Hypothesis 4: Implementations in OpenCL and Tensorflow should be comparable. Tensorflow will be probably a bit faster, since this project is not about trying to optimize as much as possible.
- The network is trained in Tensorflow.
- The MLP algorithm is written in bare C, for CPU, without any parallelization.
- OpenMP is used for accelerating the C implementation, ran on CPU.

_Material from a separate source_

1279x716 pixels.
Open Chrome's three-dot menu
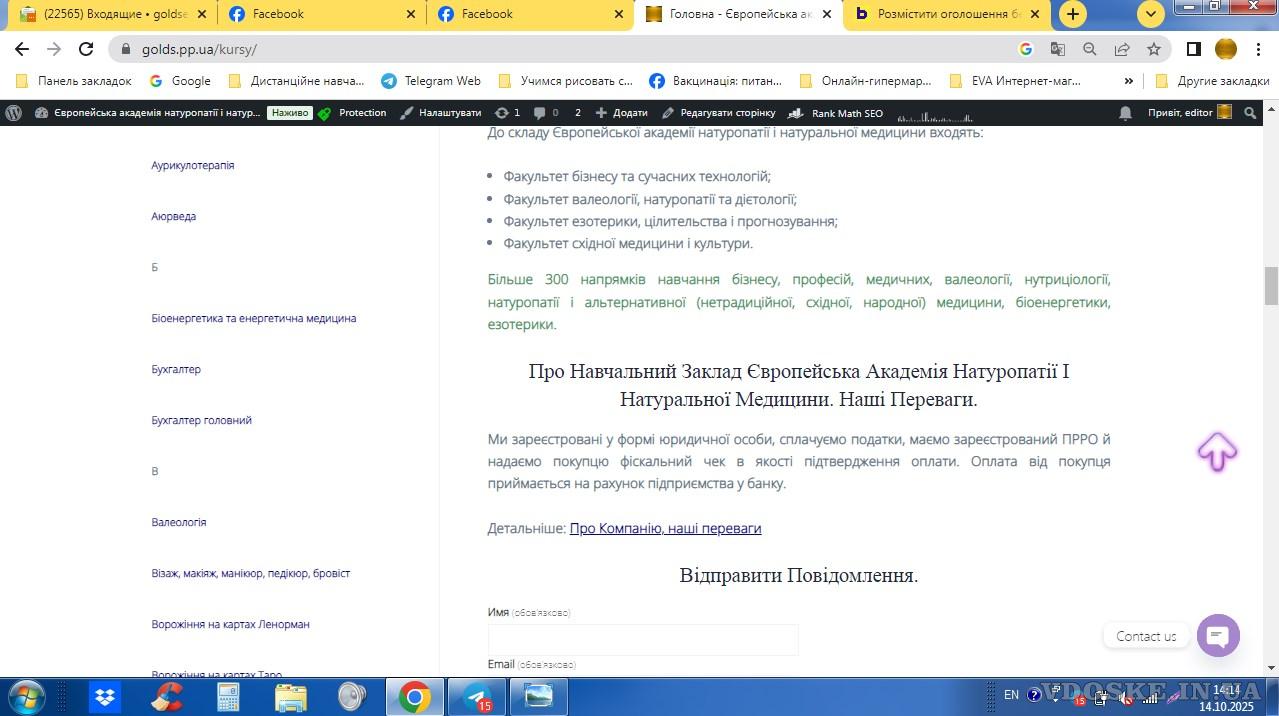(1259, 49)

- OpenCL implementation, but ran on GPU.
- Comparison of results
- Conclusion
MLP on CPU programmed with OpenMP will run faster than MLP programmed in bare C
Speedup for OpenMP on CPU depends on the network size but generaly goes from 1.5 on two threads and small networks to around 5 on maximum thread number (Ryzen 5 2600x has 6 cores and 12 threads). This hypothesis is proved to be right.
Every implementation on GPU will run faster than any implementation on CPU
This hypothesis proved right again, but greatly depends on network size.
For small network where CPU speedup is 2.5, GPU speedup is 2.7. For smaller networks probably would be even worse.
But for large network where CPU speedup is 5, GPU speedup is 17.
Size of a network greatly impacts the speedup of GPU implementation
Size of the network indeed impacts the GPU implementation speedup. It goes from 2.7 on small network to 17 on large network.
Implementations in OpenCL and Tensorflow should be comparable
Need to check Tensorflow time so this stays unanswered for now. :(